**DIRECTIVE**
Copy the rows below character for character, with every line in its original order and nothing added or left out.

**PROVIDED DATA**
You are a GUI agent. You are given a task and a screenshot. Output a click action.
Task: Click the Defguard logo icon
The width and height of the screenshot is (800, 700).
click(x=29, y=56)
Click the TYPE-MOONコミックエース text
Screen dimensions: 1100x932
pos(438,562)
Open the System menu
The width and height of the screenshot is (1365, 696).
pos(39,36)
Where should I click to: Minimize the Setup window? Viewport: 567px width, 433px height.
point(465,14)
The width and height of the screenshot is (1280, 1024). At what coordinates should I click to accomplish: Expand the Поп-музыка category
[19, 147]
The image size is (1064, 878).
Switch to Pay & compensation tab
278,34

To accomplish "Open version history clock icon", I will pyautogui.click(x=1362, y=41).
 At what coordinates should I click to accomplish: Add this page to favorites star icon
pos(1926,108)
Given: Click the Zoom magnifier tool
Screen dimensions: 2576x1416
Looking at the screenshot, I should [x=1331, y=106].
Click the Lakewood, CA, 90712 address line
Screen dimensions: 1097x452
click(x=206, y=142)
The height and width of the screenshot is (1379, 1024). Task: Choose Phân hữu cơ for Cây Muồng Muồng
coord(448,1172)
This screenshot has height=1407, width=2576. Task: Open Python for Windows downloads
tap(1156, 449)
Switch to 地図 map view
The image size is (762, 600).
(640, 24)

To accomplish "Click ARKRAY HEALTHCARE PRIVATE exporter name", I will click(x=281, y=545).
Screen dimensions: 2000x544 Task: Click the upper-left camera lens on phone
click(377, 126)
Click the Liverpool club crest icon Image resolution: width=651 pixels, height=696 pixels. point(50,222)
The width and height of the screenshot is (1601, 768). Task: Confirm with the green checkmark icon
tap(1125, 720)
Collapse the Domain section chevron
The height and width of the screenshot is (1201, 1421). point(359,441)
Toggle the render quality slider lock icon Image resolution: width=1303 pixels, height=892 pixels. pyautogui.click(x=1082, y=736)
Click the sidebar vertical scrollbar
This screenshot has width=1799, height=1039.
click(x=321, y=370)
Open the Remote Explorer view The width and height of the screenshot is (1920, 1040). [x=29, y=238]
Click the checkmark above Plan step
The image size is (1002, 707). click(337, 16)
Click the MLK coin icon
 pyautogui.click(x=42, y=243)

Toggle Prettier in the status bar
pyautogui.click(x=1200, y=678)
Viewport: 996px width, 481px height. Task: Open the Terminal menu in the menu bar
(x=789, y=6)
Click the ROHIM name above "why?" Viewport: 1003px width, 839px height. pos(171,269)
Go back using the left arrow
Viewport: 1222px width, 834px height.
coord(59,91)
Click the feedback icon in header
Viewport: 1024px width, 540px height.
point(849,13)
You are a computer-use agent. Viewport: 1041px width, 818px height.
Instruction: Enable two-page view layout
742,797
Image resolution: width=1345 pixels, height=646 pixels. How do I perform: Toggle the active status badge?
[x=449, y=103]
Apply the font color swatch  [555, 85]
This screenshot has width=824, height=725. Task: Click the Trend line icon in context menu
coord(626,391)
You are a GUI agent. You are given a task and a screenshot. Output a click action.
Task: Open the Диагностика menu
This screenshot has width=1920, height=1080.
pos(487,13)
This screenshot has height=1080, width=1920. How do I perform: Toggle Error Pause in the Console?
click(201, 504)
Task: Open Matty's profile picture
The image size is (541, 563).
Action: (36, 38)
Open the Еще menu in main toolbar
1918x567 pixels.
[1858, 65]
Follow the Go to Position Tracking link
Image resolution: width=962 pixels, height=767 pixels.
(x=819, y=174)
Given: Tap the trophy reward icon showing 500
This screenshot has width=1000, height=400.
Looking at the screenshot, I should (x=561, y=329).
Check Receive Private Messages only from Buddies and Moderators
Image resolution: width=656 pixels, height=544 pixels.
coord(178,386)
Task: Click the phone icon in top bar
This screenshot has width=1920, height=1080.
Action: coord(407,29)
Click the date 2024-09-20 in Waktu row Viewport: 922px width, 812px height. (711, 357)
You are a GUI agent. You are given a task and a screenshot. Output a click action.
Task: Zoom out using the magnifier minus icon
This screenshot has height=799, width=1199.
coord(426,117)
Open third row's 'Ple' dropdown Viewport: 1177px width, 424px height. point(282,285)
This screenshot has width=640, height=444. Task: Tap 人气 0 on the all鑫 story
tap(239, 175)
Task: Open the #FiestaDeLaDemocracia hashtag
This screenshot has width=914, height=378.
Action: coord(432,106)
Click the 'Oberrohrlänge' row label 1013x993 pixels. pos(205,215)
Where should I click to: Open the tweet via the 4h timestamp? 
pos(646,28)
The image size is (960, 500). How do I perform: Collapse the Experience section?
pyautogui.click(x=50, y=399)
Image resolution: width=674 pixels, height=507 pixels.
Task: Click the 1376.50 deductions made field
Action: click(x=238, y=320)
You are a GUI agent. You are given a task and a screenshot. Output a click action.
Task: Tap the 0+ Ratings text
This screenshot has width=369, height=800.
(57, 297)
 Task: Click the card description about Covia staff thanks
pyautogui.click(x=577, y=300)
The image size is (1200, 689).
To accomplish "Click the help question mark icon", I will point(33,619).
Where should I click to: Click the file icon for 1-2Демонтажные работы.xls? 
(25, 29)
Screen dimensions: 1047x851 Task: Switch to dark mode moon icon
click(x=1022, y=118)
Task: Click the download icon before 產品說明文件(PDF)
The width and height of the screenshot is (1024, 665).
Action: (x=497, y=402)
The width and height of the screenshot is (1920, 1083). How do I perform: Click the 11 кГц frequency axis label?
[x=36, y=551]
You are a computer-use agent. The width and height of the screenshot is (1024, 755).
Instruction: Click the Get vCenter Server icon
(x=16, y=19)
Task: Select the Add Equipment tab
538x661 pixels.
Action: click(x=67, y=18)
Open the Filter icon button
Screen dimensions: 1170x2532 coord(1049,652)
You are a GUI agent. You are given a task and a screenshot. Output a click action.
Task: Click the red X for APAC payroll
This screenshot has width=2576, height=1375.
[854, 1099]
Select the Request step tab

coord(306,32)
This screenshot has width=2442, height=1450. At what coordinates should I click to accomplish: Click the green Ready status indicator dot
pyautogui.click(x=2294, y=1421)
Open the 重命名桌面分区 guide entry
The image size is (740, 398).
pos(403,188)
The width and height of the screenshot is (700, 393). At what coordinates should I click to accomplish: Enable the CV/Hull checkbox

**EXERCISE ANSWER**
You are a GUI agent. You are given a task and a screenshot. Output a click action.
Task: Click the Defguard logo icon
The width and height of the screenshot is (800, 700).
click(x=29, y=56)
Click the TYPE-MOONコミックエース text
Screen dimensions: 1100x932
pos(438,562)
Open the System menu
The width and height of the screenshot is (1365, 696).
pos(39,36)
Where should I click to: Minimize the Setup window? Viewport: 567px width, 433px height.
point(465,14)
The width and height of the screenshot is (1280, 1024). At what coordinates should I click to accomplish: Expand the Поп-музыка category
[19, 147]
The image size is (1064, 878).
Switch to Pay & compensation tab
278,34

To accomplish "Open version history clock icon", I will pyautogui.click(x=1362, y=41).
 At what coordinates should I click to accomplish: Add this page to favorites star icon
pos(1926,108)
Given: Click the Zoom magnifier tool
Screen dimensions: 2576x1416
Looking at the screenshot, I should [x=1331, y=106].
Click the Lakewood, CA, 90712 address line
Screen dimensions: 1097x452
click(x=206, y=142)
The height and width of the screenshot is (1379, 1024). Task: Choose Phân hữu cơ for Cây Muồng Muồng
coord(448,1172)
This screenshot has height=1407, width=2576. Task: Open Python for Windows downloads
tap(1156, 449)
Switch to 地図 map view
The image size is (762, 600).
(640, 24)

To accomplish "Click ARKRAY HEALTHCARE PRIVATE exporter name", I will click(x=281, y=545).
Screen dimensions: 2000x544 Task: Click the upper-left camera lens on phone
click(377, 126)
Click the Liverpool club crest icon Image resolution: width=651 pixels, height=696 pixels. point(50,222)
The width and height of the screenshot is (1601, 768). Task: Confirm with the green checkmark icon
tap(1125, 720)
Collapse the Domain section chevron
The height and width of the screenshot is (1201, 1421). point(359,441)
Toggle the render quality slider lock icon Image resolution: width=1303 pixels, height=892 pixels. pyautogui.click(x=1082, y=736)
Click the sidebar vertical scrollbar
This screenshot has width=1799, height=1039.
click(x=321, y=370)
Open the Remote Explorer view The width and height of the screenshot is (1920, 1040). [x=29, y=238]
Click the checkmark above Plan step
The image size is (1002, 707). click(337, 16)
Click the MLK coin icon
 pyautogui.click(x=42, y=243)

Toggle Prettier in the status bar
pyautogui.click(x=1200, y=678)
Viewport: 996px width, 481px height. Task: Open the Terminal menu in the menu bar
(x=789, y=6)
Click the ROHIM name above "why?" Viewport: 1003px width, 839px height. pos(171,269)
Go back using the left arrow
Viewport: 1222px width, 834px height.
coord(59,91)
Click the feedback icon in header
Viewport: 1024px width, 540px height.
point(849,13)
You are a computer-use agent. Viewport: 1041px width, 818px height.
Instruction: Enable two-page view layout
742,797
Image resolution: width=1345 pixels, height=646 pixels. How do I perform: Toggle the active status badge?
[x=449, y=103]
Apply the font color swatch  [555, 85]
This screenshot has width=824, height=725. Task: Click the Trend line icon in context menu
coord(626,391)
You are a GUI agent. You are given a task and a screenshot. Output a click action.
Task: Open the Диагностика menu
This screenshot has width=1920, height=1080.
pos(487,13)
This screenshot has height=1080, width=1920. How do I perform: Toggle Error Pause in the Console?
click(201, 504)
Task: Open Matty's profile picture
The image size is (541, 563).
Action: (36, 38)
Open the Еще menu in main toolbar
1918x567 pixels.
[1858, 65]
Follow the Go to Position Tracking link
Image resolution: width=962 pixels, height=767 pixels.
(x=819, y=174)
Given: Tap the trophy reward icon showing 500
This screenshot has width=1000, height=400.
Looking at the screenshot, I should (x=561, y=329).
Check Receive Private Messages only from Buddies and Moderators
Image resolution: width=656 pixels, height=544 pixels.
coord(178,386)
Task: Click the phone icon in top bar
This screenshot has width=1920, height=1080.
Action: coord(407,29)
Click the date 2024-09-20 in Waktu row Viewport: 922px width, 812px height. (711, 357)
You are a GUI agent. You are given a task and a screenshot. Output a click action.
Task: Zoom out using the magnifier minus icon
This screenshot has height=799, width=1199.
coord(426,117)
Open third row's 'Ple' dropdown Viewport: 1177px width, 424px height. point(282,285)
This screenshot has width=640, height=444. Task: Tap 人气 0 on the all鑫 story
tap(239, 175)
Task: Open the #FiestaDeLaDemocracia hashtag
This screenshot has width=914, height=378.
Action: coord(432,106)
Click the 'Oberrohrlänge' row label 1013x993 pixels. pos(205,215)
Where should I click to: Open the tweet via the 4h timestamp? 
pos(646,28)
The image size is (960, 500). How do I perform: Collapse the Experience section?
pyautogui.click(x=50, y=399)
Image resolution: width=674 pixels, height=507 pixels.
Task: Click the 1376.50 deductions made field
Action: click(x=238, y=320)
You are a GUI agent. You are given a task and a screenshot. Output a click action.
Task: Tap the 0+ Ratings text
This screenshot has width=369, height=800.
(57, 297)
 Task: Click the card description about Covia staff thanks
pyautogui.click(x=577, y=300)
The image size is (1200, 689).
To accomplish "Click the help question mark icon", I will point(33,619).
Where should I click to: Click the file icon for 1-2Демонтажные работы.xls? 
(25, 29)
Screen dimensions: 1047x851 Task: Switch to dark mode moon icon
click(x=1022, y=118)
Task: Click the download icon before 產品說明文件(PDF)
The width and height of the screenshot is (1024, 665).
Action: (x=497, y=402)
The width and height of the screenshot is (1920, 1083). How do I perform: Click the 11 кГц frequency axis label?
[x=36, y=551]
You are a computer-use agent. The width and height of the screenshot is (1024, 755).
Instruction: Click the Get vCenter Server icon
(x=16, y=19)
Task: Select the Add Equipment tab
538x661 pixels.
Action: click(x=67, y=18)
Open the Filter icon button
Screen dimensions: 1170x2532 coord(1049,652)
You are a GUI agent. You are given a task and a screenshot. Output a click action.
Task: Click the red X for APAC payroll
This screenshot has width=2576, height=1375.
[854, 1099]
Select the Request step tab

coord(306,32)
This screenshot has width=2442, height=1450. At what coordinates should I click to accomplish: Click the green Ready status indicator dot
pyautogui.click(x=2294, y=1421)
Open the 重命名桌面分区 guide entry
The image size is (740, 398).
pos(403,188)
The width and height of the screenshot is (700, 393). At what coordinates should I click to accomplish: Enable the CV/Hull checkbox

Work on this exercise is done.